Having thus described the presently preferred embodiments in detail, it is to be appreciated and will be apparent to those skilled in the art that many physical changes, only a few of which are exemplified in the detailed description of the invention, could be made without altering the inventive concepts and principles embodied therein. It is also to be appreciated that numerous embodiments incorporating only part of the preferred embodiment are possible which do not alter, with respect to those parts, the inventive concepts and principles embodied therein. The present embodiments and optional configurations are therefore to be considered in all respects as exemplary and/or illustrative and not restrictive, the scope of the invention being indicated by the appended claims rather than by the foregoing description, and all alternate embodiments and changes to this embodiment which come within the meaning and range of equivalency of said claims are therefore to be embraced therein.

Claims

1. A system for autonomous driving of a vehicle having a steering system and a braking system, the system comprising:

a sensor capable of gathering data relating to a driving environment;

a control system programmed to control the steering system and the braking system to drive the vehicle without unrequested user intervention, in response to data gathered by the sensor;

a user output device capable of presenting human readable text or speech to a user when an aspect of the driving environment detected by the sensor renders the control system unable to determine a next driving action; and

a user input device coupled to the control system, the user input device capable of receiving user input to instruct the control system to take a user-preferred driving action, wheren the control system is capable of instructing the steering system and the braking system to execute the user-preferred driving action.

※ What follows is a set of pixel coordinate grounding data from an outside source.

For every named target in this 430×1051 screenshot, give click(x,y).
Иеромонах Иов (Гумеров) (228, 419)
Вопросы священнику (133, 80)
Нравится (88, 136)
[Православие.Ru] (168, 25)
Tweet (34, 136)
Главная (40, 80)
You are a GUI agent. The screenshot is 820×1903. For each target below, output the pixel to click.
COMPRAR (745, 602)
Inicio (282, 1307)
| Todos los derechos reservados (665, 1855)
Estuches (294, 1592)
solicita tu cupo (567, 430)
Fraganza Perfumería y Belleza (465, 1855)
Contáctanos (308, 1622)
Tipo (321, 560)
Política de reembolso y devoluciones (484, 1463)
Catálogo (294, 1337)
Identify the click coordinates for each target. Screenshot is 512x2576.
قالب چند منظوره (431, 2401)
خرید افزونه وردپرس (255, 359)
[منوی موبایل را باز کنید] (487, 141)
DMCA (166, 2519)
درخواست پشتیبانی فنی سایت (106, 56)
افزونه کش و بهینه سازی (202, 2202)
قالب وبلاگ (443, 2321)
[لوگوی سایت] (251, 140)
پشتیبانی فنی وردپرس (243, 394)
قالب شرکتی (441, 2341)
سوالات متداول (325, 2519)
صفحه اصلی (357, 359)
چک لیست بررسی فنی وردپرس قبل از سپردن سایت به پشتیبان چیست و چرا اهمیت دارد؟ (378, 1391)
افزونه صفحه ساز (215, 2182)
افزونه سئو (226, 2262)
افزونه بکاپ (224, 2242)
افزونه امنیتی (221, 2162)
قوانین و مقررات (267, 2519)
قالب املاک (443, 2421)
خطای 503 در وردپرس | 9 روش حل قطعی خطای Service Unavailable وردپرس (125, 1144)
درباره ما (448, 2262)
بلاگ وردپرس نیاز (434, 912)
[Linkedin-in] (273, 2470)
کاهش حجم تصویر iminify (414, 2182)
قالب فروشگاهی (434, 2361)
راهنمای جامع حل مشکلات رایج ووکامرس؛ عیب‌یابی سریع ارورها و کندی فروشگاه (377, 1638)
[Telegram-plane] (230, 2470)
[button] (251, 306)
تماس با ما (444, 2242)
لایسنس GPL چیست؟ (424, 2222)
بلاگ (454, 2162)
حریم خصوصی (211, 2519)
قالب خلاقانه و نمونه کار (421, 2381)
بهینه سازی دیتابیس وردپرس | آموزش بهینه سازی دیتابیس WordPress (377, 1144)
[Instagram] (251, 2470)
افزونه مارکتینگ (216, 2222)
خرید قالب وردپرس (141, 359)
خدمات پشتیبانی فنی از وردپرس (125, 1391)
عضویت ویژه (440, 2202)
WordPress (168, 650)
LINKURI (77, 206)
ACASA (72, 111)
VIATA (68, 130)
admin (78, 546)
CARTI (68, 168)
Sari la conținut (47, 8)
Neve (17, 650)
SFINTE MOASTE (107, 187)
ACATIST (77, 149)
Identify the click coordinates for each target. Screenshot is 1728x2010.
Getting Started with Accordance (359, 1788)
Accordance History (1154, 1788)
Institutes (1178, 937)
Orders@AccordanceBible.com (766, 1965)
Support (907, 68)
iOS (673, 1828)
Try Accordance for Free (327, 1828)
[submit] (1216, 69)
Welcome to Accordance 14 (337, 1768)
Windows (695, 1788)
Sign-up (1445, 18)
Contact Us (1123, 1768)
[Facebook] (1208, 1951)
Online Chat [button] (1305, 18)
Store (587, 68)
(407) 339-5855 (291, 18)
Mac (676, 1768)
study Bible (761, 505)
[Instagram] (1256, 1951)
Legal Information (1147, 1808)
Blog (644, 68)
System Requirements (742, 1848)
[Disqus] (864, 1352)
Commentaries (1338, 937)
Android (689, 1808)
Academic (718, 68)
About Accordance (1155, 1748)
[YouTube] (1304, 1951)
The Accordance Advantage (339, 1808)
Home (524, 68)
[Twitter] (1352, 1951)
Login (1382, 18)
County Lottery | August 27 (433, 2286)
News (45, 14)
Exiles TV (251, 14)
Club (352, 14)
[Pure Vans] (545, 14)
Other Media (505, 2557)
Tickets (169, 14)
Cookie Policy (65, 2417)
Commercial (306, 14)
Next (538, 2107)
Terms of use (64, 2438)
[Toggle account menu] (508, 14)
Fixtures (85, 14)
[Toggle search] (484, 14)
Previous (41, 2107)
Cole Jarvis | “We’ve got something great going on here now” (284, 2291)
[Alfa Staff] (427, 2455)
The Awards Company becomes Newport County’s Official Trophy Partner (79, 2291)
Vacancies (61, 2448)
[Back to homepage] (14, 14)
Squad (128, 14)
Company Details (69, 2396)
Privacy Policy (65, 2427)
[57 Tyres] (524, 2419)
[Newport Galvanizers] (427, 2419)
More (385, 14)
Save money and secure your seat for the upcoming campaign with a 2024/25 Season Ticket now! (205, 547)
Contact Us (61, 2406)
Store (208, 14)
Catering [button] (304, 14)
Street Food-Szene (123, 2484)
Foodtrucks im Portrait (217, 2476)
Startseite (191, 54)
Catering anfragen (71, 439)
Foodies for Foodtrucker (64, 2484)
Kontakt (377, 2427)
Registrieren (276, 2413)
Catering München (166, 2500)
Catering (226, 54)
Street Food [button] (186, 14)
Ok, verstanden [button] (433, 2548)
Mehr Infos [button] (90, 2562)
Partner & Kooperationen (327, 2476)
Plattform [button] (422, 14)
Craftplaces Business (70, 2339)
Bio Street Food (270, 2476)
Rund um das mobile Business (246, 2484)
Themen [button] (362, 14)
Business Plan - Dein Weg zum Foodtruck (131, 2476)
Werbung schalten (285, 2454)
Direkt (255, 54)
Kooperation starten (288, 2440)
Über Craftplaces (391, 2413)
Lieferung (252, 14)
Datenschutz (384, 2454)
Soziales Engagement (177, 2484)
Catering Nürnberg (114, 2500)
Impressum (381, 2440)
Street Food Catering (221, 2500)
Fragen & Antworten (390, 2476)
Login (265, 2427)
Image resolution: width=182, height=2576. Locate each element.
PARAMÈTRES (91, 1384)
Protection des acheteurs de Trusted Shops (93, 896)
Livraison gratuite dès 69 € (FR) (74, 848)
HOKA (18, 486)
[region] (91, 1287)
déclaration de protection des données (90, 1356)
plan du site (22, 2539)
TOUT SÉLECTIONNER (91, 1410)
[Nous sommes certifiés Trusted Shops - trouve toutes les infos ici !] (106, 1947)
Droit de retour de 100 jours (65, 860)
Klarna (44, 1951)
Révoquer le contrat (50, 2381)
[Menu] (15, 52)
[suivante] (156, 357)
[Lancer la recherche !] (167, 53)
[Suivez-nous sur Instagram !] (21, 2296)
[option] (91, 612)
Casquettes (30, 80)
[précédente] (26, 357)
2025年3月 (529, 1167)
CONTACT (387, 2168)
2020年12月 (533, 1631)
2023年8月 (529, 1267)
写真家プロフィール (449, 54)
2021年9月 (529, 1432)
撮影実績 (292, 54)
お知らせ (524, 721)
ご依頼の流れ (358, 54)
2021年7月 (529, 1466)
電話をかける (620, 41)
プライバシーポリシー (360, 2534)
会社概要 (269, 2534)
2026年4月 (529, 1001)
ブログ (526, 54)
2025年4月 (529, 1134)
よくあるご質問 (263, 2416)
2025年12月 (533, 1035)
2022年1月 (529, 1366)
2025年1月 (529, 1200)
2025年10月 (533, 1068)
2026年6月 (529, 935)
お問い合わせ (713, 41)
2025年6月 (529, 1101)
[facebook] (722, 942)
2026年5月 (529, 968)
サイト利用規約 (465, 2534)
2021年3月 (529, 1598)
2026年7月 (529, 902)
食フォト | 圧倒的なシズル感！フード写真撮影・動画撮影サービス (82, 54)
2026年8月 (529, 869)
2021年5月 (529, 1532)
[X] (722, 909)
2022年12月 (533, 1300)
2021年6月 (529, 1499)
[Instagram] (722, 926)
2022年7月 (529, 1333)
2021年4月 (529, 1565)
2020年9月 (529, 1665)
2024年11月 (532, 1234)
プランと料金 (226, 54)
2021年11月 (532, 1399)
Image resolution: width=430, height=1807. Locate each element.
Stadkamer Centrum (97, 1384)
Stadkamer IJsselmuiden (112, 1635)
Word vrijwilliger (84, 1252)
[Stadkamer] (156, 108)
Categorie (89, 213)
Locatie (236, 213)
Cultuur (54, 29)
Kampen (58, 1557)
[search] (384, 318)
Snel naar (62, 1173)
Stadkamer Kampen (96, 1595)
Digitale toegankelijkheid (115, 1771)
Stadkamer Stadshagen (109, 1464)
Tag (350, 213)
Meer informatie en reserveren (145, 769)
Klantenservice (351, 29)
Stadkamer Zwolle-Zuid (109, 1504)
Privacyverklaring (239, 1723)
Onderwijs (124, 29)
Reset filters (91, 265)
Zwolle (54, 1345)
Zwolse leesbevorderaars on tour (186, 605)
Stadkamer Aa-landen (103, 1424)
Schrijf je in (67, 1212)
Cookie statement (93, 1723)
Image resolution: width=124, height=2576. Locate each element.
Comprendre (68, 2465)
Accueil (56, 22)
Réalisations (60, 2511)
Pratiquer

2. The system of claim 1, wherein the sensor comprises a camera.

3. The system of 1, wherein the sensor comprises a biometric sensor capable of obtaining biometric data from the user.

4. The system of claim 3, wherein the driving environment comprises biometric data indicating that the user perceives an emergency.

5. The system of claim 3, wherein the biometric data relates to heart rate.

6. The system of claim 3, wherein the biometric data relates to brain activity.

7. The system of claim 1, wherein the user output device is a speaker.

8. The system of claim 1, wherein the user output device is a screen.

9. The system of claim 1, wherein a touch screen is both the user input device and the user output device, and wherein the user input is a response to a multiple choice question displayed on the touch screen.

10. A method of autonomous driving of a vehicle having a steering system and a braking system, the method comprising:

gathering data relating to a driving environment via a sensor;

controling the steering system and the braking system, via a control system, to drive the vehicle without unrequested user intervention, in response to data gathered by the sensor;

presenting human readable text or speech to a user when an aspect of the driving environment detected by the sensor renders the control system unable to determine a next driving action; and

receiving user input to instruct the control system to take a user-preferred driving action,

instructing the steering system and the braking system to execute the user-preferred driving action.

11. The method of claim 10, wherein the sensor comprises a camera.

12. The method of 10, further comprising obtaining biometric data from the user.

13. The method of claim 12, wherein the driving environment comprises biometric data indicating that the user perceives an emergency.

14. The method of claim 12, wherein the biometric data relates to heart rate.

15. The method of claim 12, wherein the biometric data relates to brain activity.

16. The method of claim 10, wherein the user output is presented via a screen.

17. The method of claim 10, wherein human readable text is a multiple choice question displayed on a touch screen, and wherein the user input is a response to the multiple choice question input via the touch screen.